2. Alternating Current - Occurs in a circuit using Mains Electricity.
When a circuit is attached to a battery, Electrons are repelled by the negative terminal and attracted by the positive terminal. This causes a flow of Electrons from negative to positive. As all Electrons are moving in the same continuous direction, this is a Direct Current. On an oscilloscope, direct current is shown by a horizontal, flat line as shown below:-
When a circuit is attached to Mains Electricity, the direction of Electron flow changes back and forth many times a second, giving an Alternating Current. On an oscilloscope, Alternating Current is shown by a sinusoidal waveform:-
In the UK, Mains Electricity alternates at a frequency of 50 Hz and operates at a declared Voltage of 230 V.

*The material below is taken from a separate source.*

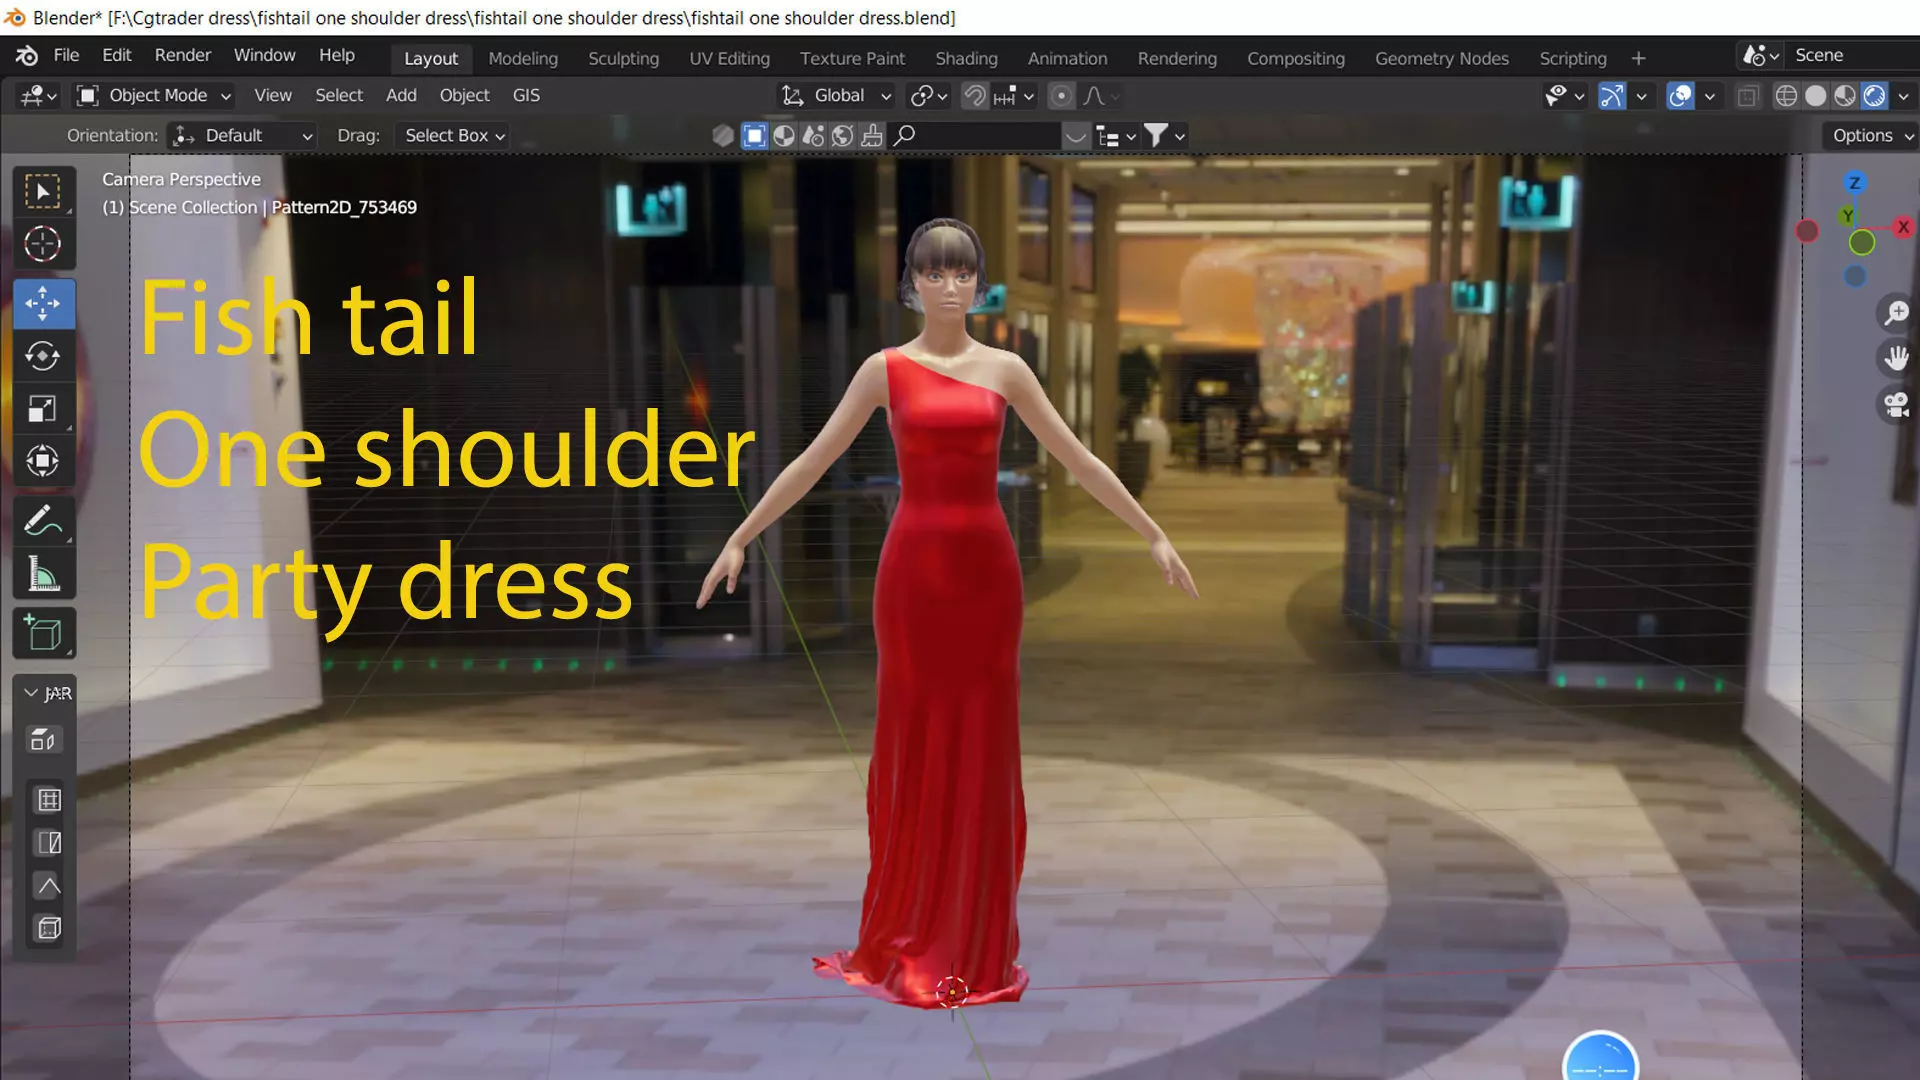
Task: Activate the Scale tool
Action: pos(42,409)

However this presents a problem, as how can the Voltage have a constant value of 230 V, if it is alternating as shown above ?

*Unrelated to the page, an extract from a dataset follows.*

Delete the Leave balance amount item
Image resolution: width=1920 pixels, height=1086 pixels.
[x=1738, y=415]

The answer is that the Voltage is not constant. The declared value of 230 V is actually an average value, known as the Root-Mean-Square (r.m.s.) value.
The R.M.S. value is the value at which it is equivalent to a DC circuit. For example, a bulb will be equally bright when attached to a 6V DC supply or a 6Vrms AC supply.

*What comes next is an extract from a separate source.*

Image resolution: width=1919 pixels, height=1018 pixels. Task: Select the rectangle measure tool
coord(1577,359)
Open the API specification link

As the Vrms value is an average value, it is not the maximum value that the Voltage reaches. In order to find the Peak Voltage or Peak Current (Vpeak , Ipeak), the following calculations can be performed:-
Vpeak = Vrms x √2
Ipeak = Irms x √2
Graphical A.C. Analysis
The Peak or R.M.S. values can also be found graphically. By using the value per division, and by counting divisions, the Voltage (Y-axis) and the Time (X-axis) can be found.
Example 1 -
The image below shows the display of an oscilloscope displaying a A.C. Signal:-
Use the image above to calculate:-
1. The Frequency of the signal.
2. The Vpeak of the signal.
3. The Vrms of the signal.
Timebase (X-axis) is set to 2ms/division. One complete wave is equal to 2 divisions, therefore:-
Period of Wave (T) = 1 x 2x10-3 s
Frequency of the signal = 1/T = 1/2x10-3 = 500 Hz
Vpeak of the signal:-
Y-gain control (Y-axis) is set to 4mV/division. The peak of the signal is 3 divisions up from the centre-line, therefore:-
Vpeak = 3 x 4 = 12 mV
The Vrms of the signal:-
Vpeak = Vrms x √2
Vrms = Vpeak / √2
Vrms = 12 / √2 = 8.5 mV
This A.C. signal can be described as a 8.5 mV 250 Hz signal.